Amazon Studios in der Krise: Die Baustellen der Serienschmiede

Mit dem Führungswechsel bei den Amazon Studios muss eine Neuausrichtung einhergehen, will sich der VoD-Dienst des Versandhauses nicht weiter von Netflix überholen lassen.

Vom Versandhaus zum Multi-Media-Giganten – mit lästigem Steinchen im Schuh: Während Amazon wahrlich nicht über wirtschaftlichen Erfolg klagen kann, stehen die exklusiv für seinen Streamingdienst Prime Video produzierten Serien klar im Schatten des VoD-Platzhirsches Netflix. Und zuletzt wurde es noch arger für die Amazon Studios: Im Fahrwasser der Enthüllungen, dass Produzentenmogul Harvey Weinstein seit Jahrzehnten Frauen sexuell belästigt und in mehreren Fällen vergewaltigt hat, kamen auch Vergehen des Amazon-Studios-Oberhauptes Roy Price ans Licht. So habe er die «The Man in the High Castle»-Produzentin Isa Hackett belästigt. Laut den Branchenportalen 'Variety' und 'The Hollywood Reporter' soll sich Price weiteres zu Schulden kommen lassen, das bislang nicht ans Licht der Öffentlichkeit geraten ist.
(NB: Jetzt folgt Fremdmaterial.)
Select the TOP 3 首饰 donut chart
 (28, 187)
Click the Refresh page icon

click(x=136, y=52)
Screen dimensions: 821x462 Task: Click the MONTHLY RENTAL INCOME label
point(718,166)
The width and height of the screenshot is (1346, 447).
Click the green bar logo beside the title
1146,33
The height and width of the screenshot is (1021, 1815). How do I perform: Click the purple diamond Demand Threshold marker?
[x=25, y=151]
Im Zusammenspiel damit, dass der Konzern für seine Amazon-Studios-Sparte bereits eine taktische Neuausrichtung plant, wurde Price suspendiert, außerdem wurden geplante Koproduktionen mit der Weinstein Company gecancelt. Dieser Trubel führte dazu, dass die für Mitte Oktober vorgesehene, Londoner Pressepräsentation kommender Amazon-Exklusivproduktionen vorerst verschoben wurde. Ganz gleich, in welche Richtung sich die Amazon Studios entwickeln wollen, und was sie beim Nachholtermin vorstellen werden – Baustellen gibt es für Amazon zur Genüge, will man mit Netflix und dessen Originalprojekten mithalten:

Der Award-Glanz könnte stärker leuchten


Eines hat Amazon seinem Mitbewerber Netflix voraus: 2015 gewann «Transparent» als erste Produktion eines VoD-Anbieters den Golden Globe für die beste Serie – und wenn man über den Serien-Tellerrand hinausblickt, hat Amazon drei Oscars (zwei für «Manchester by the Sea», einen für «The Salesman»), wohingegen Netflix bislang nur einen aufweisen kann (für die Kurz-Doku «The White Helmets»).
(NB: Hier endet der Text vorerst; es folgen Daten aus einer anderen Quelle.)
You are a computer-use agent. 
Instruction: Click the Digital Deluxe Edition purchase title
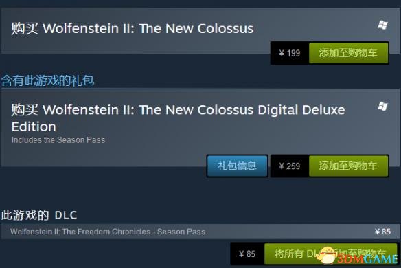[178, 118]
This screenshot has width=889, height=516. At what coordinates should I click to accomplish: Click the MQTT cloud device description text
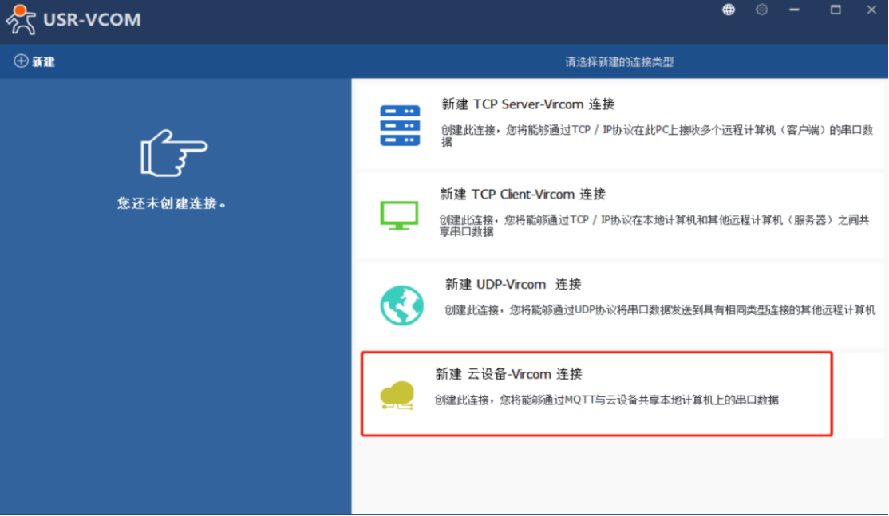[x=606, y=400]
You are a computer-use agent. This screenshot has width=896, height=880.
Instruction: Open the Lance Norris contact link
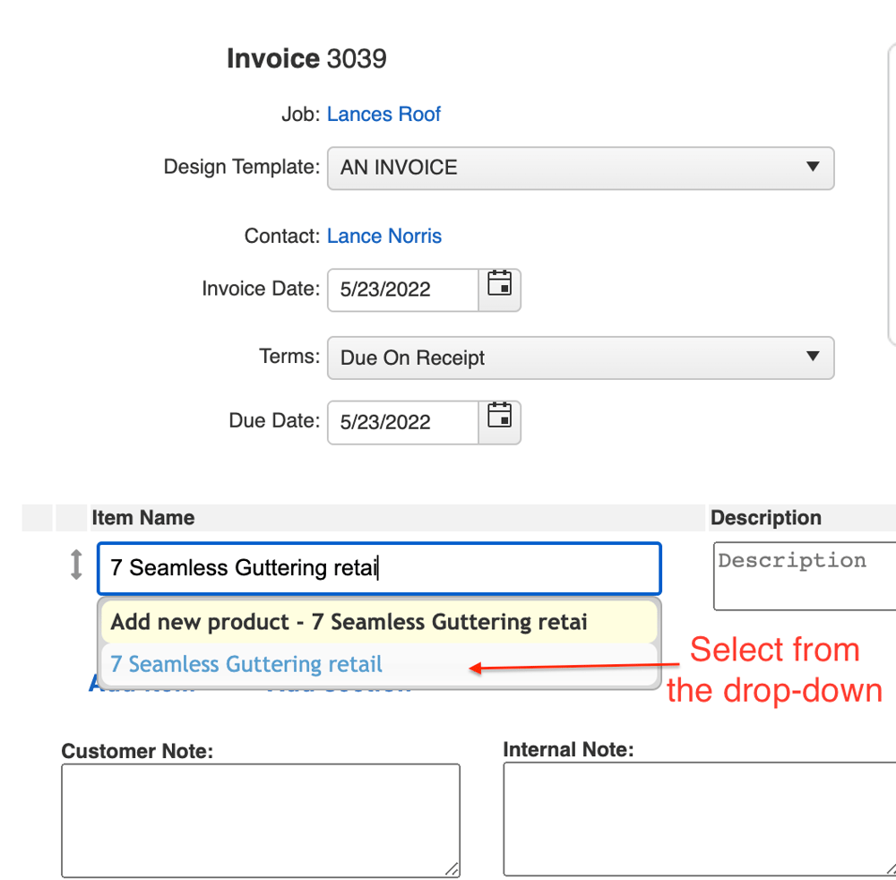(383, 236)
Bei den Primetime-Emmys hat aber Netflix die Nase vorn: 2013 erntete der Streamingservice die ersten Nominierungen und Emmy-Trophäen für VoD-Eigenproduktionen. Damals winkten 14 Nominierungen und drei Preise, 2014 ging es mit elf Nominierungen ohne Gewinn weiter, 2015 holte Netflix 13 Nominierungen, während Amazon sein Debüt mit fünf Nennungen hinlegte. 2016 unterlag Amazon erneut (sechs Nominierungen und zwei Siege gegen 17 Nominierungen und drei Gewinne), 2017 wurde Amazon geradezu von Netflix deklassiert: 27 Nominierungen, 4 Preise für Netflix, drei Nominierungen und keine Trophäe für Amazon. Ergo: In den Augen der Kritiker und der TV-Branche trägt Amazon zum "PeakTV"-Phänomen viel weniger bei als sein Mitbewerber.

Die User-Begeisterung fehlt


Die These, dass Amazon mit seinem Konkurrenten Netflix nicht mithalten kann, wird auch dadurch untermauert, dass Amazon beim großen Medien-Userbewertungsportal weitaus weniger Eindruck hinterlässt.
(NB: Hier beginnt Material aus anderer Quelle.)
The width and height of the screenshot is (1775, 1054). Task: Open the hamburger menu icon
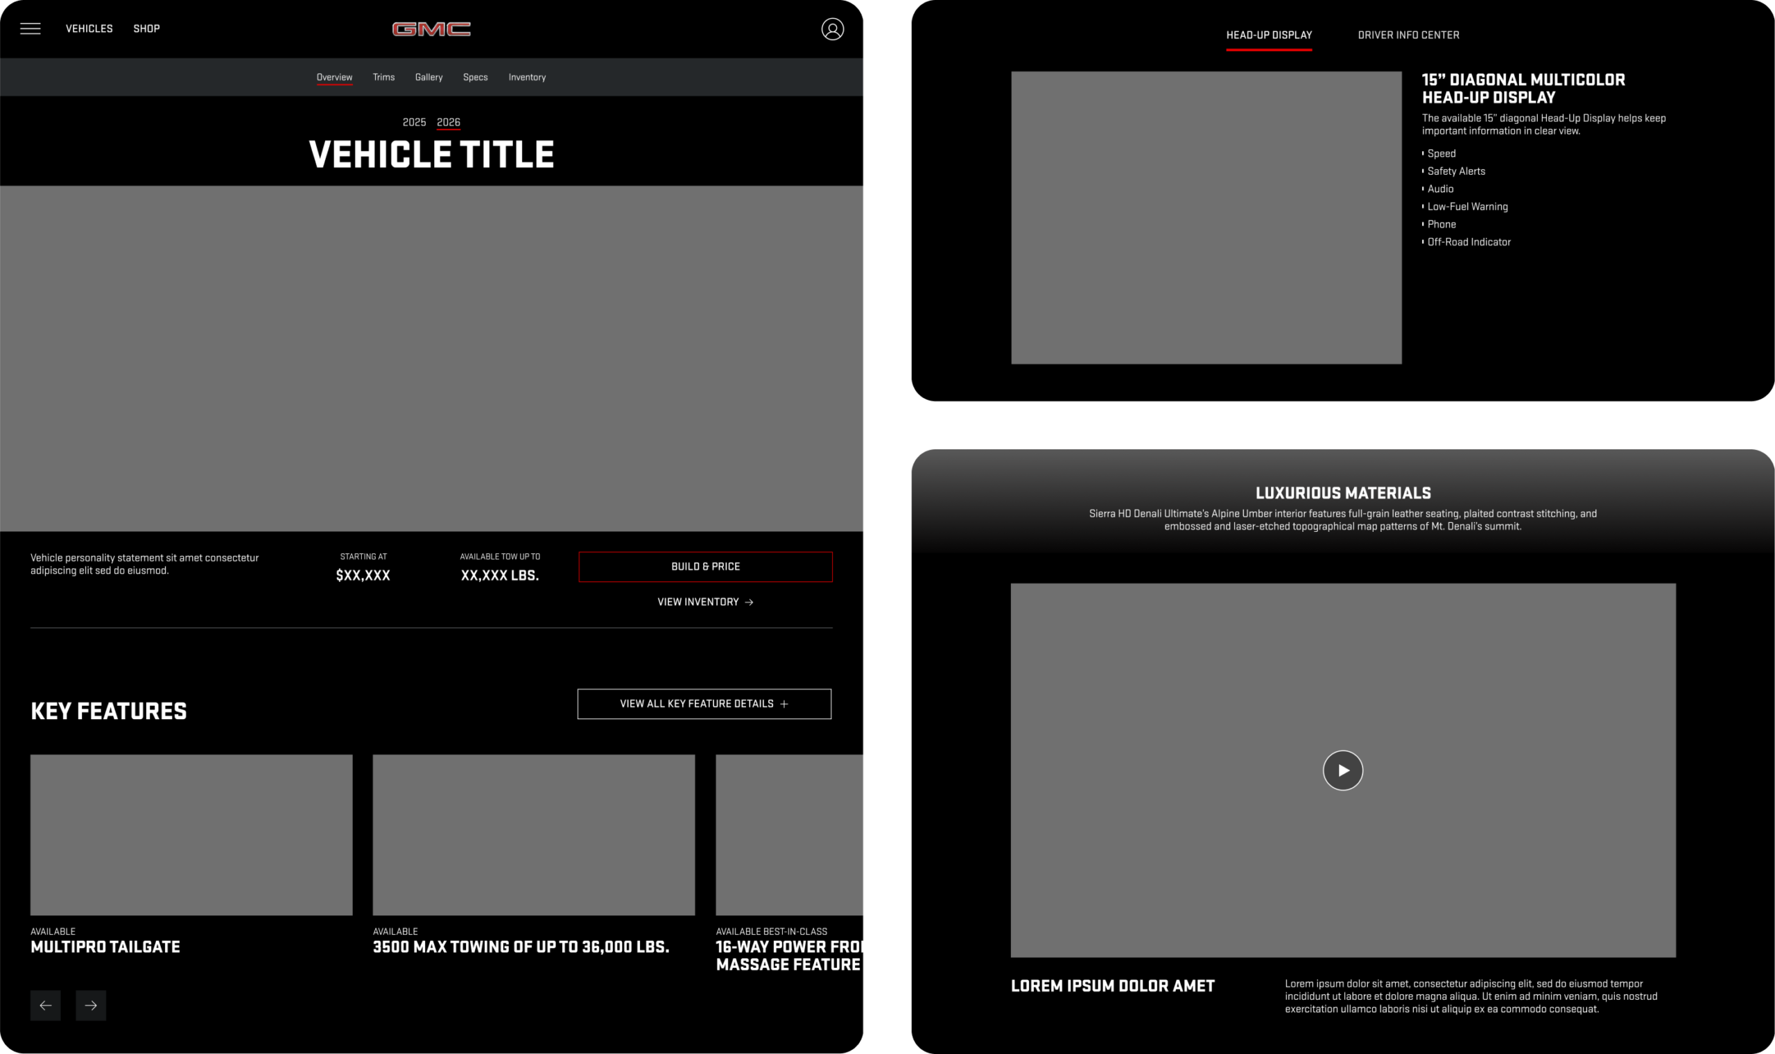tap(30, 28)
So ist in den IMDb-Top 250 der besten Fernsehserien nur ein einziges Amazon-Original zu finden: «The Grand Tour» steht auf Rang 79, und dies mit einem Notenschnitt von 8,7 Punkten. Netflix hat derweil allein in den Top 80 fünf Eigenproduktionen aufzuweisen: «House of Cards», «Stranger Things», «Narcos», «Mindhunter» und «Making of a Murderer».

Amazon als Abspielstation für fremde Ware


Laut unseren Partnern vom Medienforschungsunternehmen Goldmedia hat Amazon die höhere Kundenreichweite als Netflix – doch das Mehr an Abonnenten resultiert nicht in stärkere Abrufzahlen für die Eigenproduktionen der Amazon Studios. Seit einem Monat veröffentlichen wir hier bei Quotenmeter.de wöchentlich die VoD-Charts der zehn meistgesehenen Serien bei Deutschlands Streamingdiensten – in dieser Zeit platzierten sich Netflix-Serien wie «Fuller House», «Narcos» und die in der Bundesrepublik nur bei Netflix abrufbaren Sci-Fi-Serien «The Expanse» sowie «Star Trek: Discovery» im Ranking, nicht aber Serien, die von Amazon produziert wurden.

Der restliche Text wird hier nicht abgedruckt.